Could you write out all of these rows again, requests included, with every coordinate in the answers raised by 114 and the pictures left out?
** START OF Data to process **
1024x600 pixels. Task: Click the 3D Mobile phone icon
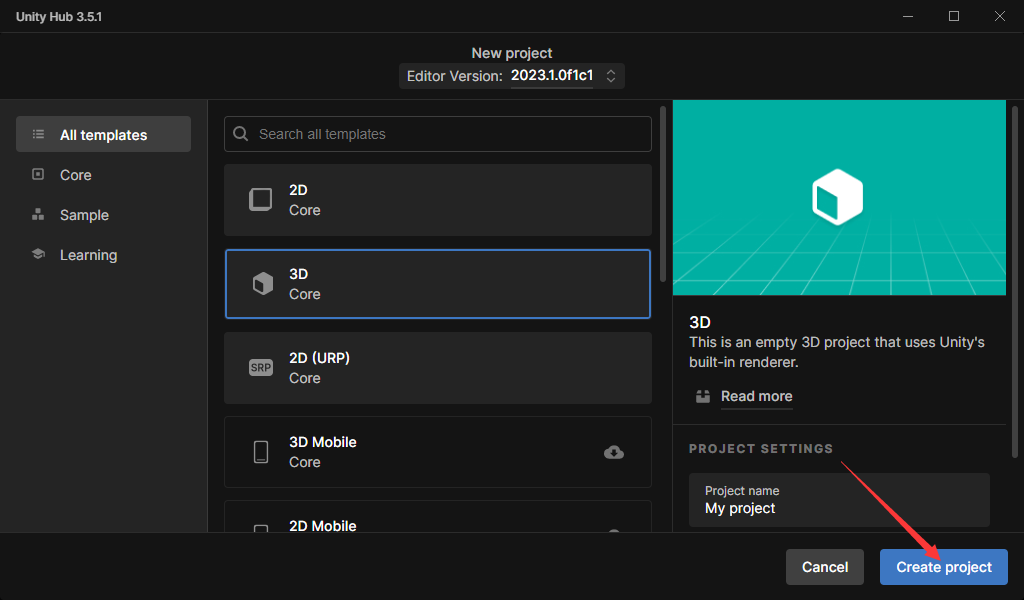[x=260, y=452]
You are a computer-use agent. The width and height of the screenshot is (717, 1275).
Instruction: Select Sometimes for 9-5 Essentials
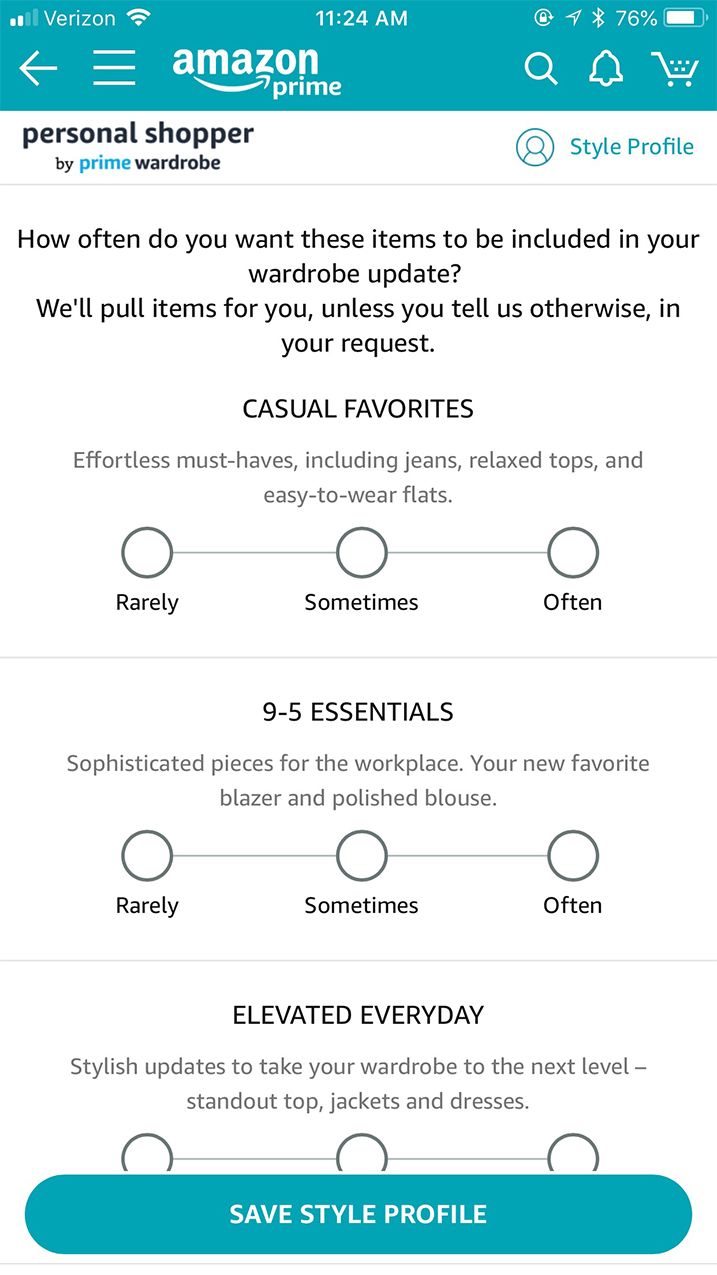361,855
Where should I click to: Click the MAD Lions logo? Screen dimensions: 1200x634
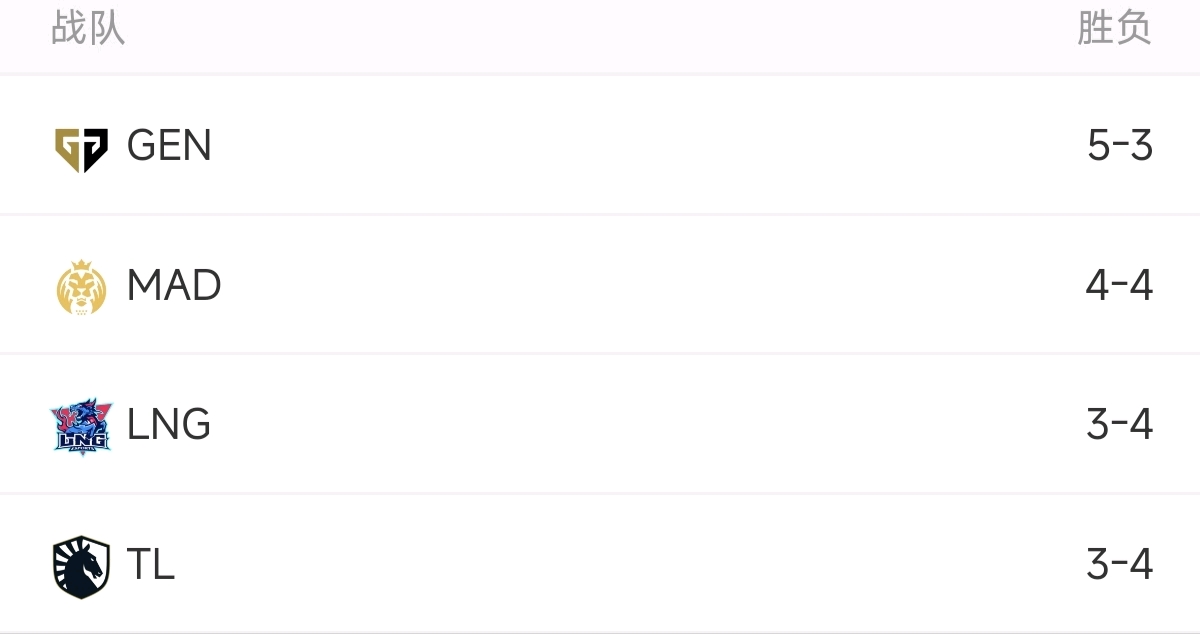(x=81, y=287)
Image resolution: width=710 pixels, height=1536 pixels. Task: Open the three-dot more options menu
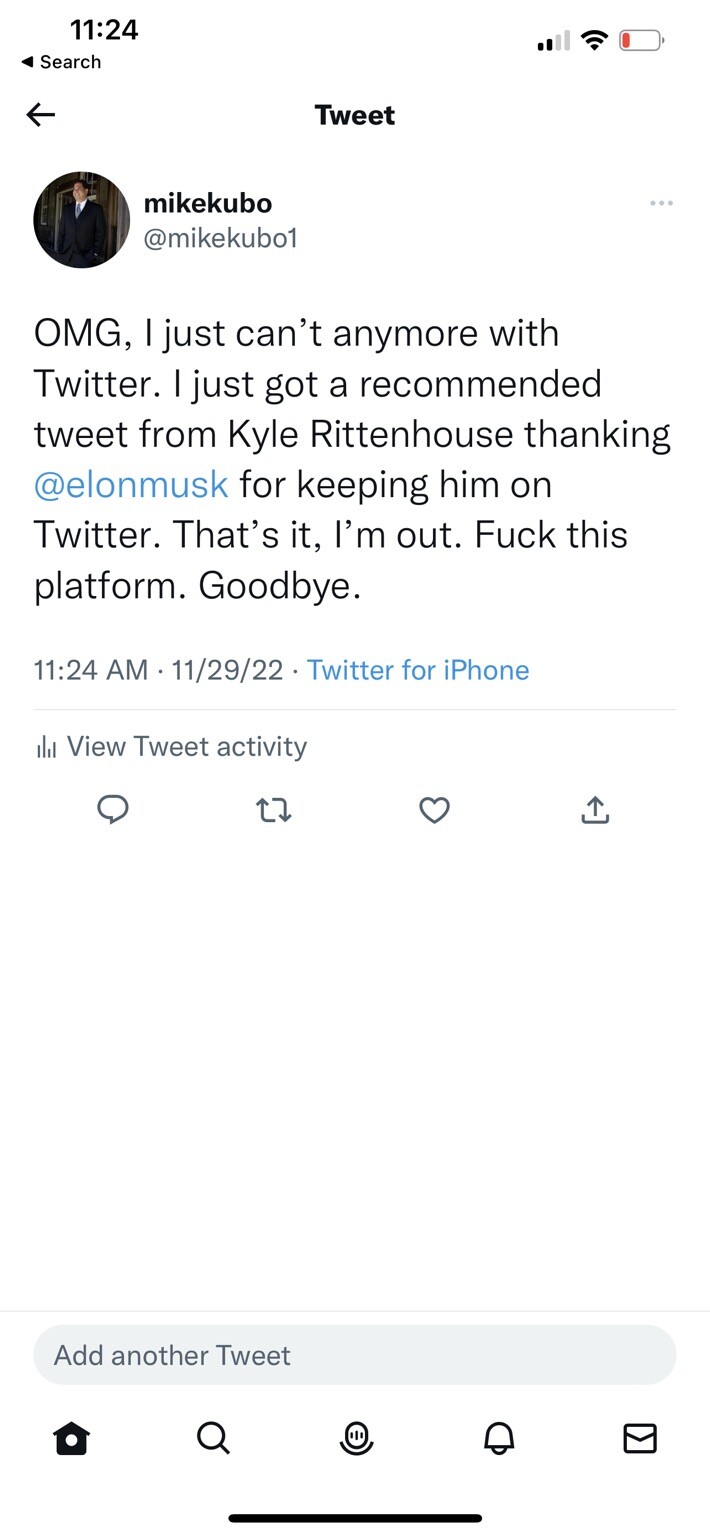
** END OF Data to process **
# Response:
1024x600 pixels. Task: Click the 3D Mobile phone icon
[x=374, y=566]
You are a computer-use agent. The width and height of the screenshot is (717, 1275).
Instruction: Select Sometimes for 9-5 Essentials
475,969
Where should I click to: Click the MAD Lions logo? Screen dimensions: 1200x634
(x=195, y=401)
Image resolution: width=710 pixels, height=1536 pixels. Task: Open the three-dot more options menu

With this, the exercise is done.